OK, So my job has switched to 13.5 hour shifts. I finally got one day off. So today I washed my camaro which needed bad seeing my brothers friends thought it'd be funny to scribe ***** and nissan and toyota symbols and all other import related stuff on it. But the carb came, the distrib which is HUGE, and the intake. I found out the guy was using felpro intake gaskets for the heads but not the front and rear of the intake only rubber sealant. Waiting on the fuel regulator to come in still. I mocked it all up so hear are some pictures.... I also sanded down the engine bay and went from the red color to gloss black to try to make the motor pop more once its installed.
#45
Junior Member
Thread Starter
Re: "CHUMP CHANGE BUILD" 350 $1500 BUDGET
the mock up begins
#46
Junior Member
Thread Starter
Re: "CHUMP CHANGE BUILD" 350 $1500 BUDGET
i test fitted the intake carb and distrib and it looks awesome the more that goes on makes me wanna finish faster. Also the guy was only using a felpro vortec gasket to the heads and not the front and back for that he was using black rv sealant. If u do a little searching online u can find the 4 gasket set. edelbrock recommends heir gasksets for the intake.
#47
Junior Member
Thread Starter
Re: "CHUMP CHANGE BUILD" 350 $1500 BUDGET
more pics of the mock up cant wait for the fuel line kit and wire looms im gonna add to make it stand out. not sure which air cleaner to go with yet either? Also gonna leave the computer in the car and hook up the 350 knock sensor and temp and get a chrome thermostat housing. the chevy tahoe 2000 model comes with the four intake gaskets also. the pics are messing up so i guess i will post more a little later
#50
Junior Member
Thread Starter
Re: "CHUMP CHANGE BUILD" 350 $1500 BUDGET
Sorry its been so long I took tons of pictures but had my father in law pass of pancreatic cancer then my grand mother passed suddenly on top of all that the job laid off then got a new job working 14 hours a day, but all that aside I have gotten two hours a weeks to work on "Fuego" my cars name. Spanish for fire!!!
so update... I got the engine oil pan taken apart and removed the heads to check all that the guy said was correct cant trust everyone especially if its going to be a tribute car now. So, I lucked out BIG TIME!!! machined heads...lie...xr270hr cam....lie....instead I have xr258hr cam, hydraulic rollers, flat top pistons and new gaskets now the guy thought he scammed me but instead I got the better deal!!!

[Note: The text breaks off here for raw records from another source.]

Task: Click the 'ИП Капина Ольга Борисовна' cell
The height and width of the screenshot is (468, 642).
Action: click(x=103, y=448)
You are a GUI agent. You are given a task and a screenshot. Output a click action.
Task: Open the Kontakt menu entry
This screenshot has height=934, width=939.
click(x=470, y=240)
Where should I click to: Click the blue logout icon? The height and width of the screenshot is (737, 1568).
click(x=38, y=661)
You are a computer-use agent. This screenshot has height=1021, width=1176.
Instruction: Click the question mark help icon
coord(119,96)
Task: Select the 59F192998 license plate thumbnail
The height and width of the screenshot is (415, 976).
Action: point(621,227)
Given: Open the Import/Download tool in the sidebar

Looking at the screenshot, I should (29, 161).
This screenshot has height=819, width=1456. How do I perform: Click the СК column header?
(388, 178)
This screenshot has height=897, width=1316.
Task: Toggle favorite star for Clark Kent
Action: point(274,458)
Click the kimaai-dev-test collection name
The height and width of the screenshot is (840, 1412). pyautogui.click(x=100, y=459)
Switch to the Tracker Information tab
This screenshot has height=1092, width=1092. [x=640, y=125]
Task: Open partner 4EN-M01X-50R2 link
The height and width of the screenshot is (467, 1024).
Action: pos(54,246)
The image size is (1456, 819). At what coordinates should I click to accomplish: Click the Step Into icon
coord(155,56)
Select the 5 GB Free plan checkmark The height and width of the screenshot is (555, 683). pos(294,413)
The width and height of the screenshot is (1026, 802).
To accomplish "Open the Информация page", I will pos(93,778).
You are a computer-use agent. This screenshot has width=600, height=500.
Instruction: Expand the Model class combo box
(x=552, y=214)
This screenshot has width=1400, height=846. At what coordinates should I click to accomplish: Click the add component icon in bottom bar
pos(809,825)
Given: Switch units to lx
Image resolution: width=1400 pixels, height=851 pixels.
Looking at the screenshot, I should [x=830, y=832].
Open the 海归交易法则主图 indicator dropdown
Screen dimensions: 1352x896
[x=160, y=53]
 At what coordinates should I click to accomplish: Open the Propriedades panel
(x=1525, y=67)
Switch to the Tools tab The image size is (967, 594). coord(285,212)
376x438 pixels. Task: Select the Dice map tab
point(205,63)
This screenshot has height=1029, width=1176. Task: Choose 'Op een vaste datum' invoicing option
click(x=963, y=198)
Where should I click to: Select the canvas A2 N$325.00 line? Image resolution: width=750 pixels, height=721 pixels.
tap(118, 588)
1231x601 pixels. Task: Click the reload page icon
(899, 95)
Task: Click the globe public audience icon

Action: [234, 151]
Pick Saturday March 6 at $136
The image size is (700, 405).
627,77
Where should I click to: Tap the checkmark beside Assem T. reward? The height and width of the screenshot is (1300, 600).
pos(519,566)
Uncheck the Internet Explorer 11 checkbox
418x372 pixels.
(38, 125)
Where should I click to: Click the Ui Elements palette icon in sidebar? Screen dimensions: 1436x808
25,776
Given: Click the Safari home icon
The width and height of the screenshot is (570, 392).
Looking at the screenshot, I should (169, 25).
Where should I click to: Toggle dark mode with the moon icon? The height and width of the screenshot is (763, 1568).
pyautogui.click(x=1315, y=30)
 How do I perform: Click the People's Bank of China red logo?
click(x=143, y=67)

I bought at orielly's the only auto store near me for 1 hour some of the red anodized paint for the brackets and valve covers. They cleaned up great when painted. I have to find a way to get the air cleaner and exhaust done though like I said nothing for an hour away and its the only mode of transportation I will have when done.
so update... I got the engine oil pan taken apart and removed the heads to check all that the guy said was correct cant trust everyone especially if its going to be a tribute car now. So, I lucked out BIG TIME!!! machined heads...lie...xr270hr cam....lie....instead I have xr258hr cam, hydraulic rollers, flat top pistons and new gaskets now the guy thought he scammed me but instead I got the better deal!!!
I bought at orielly's the only auto store near me for 1 hour some of the red anodized paint for the brackets and valve covers. They cleaned up great when painted. I have to find a way to get the air cleaner and exhaust done though like I said nothing for an hour away and its the only mode of transportation I will have when done.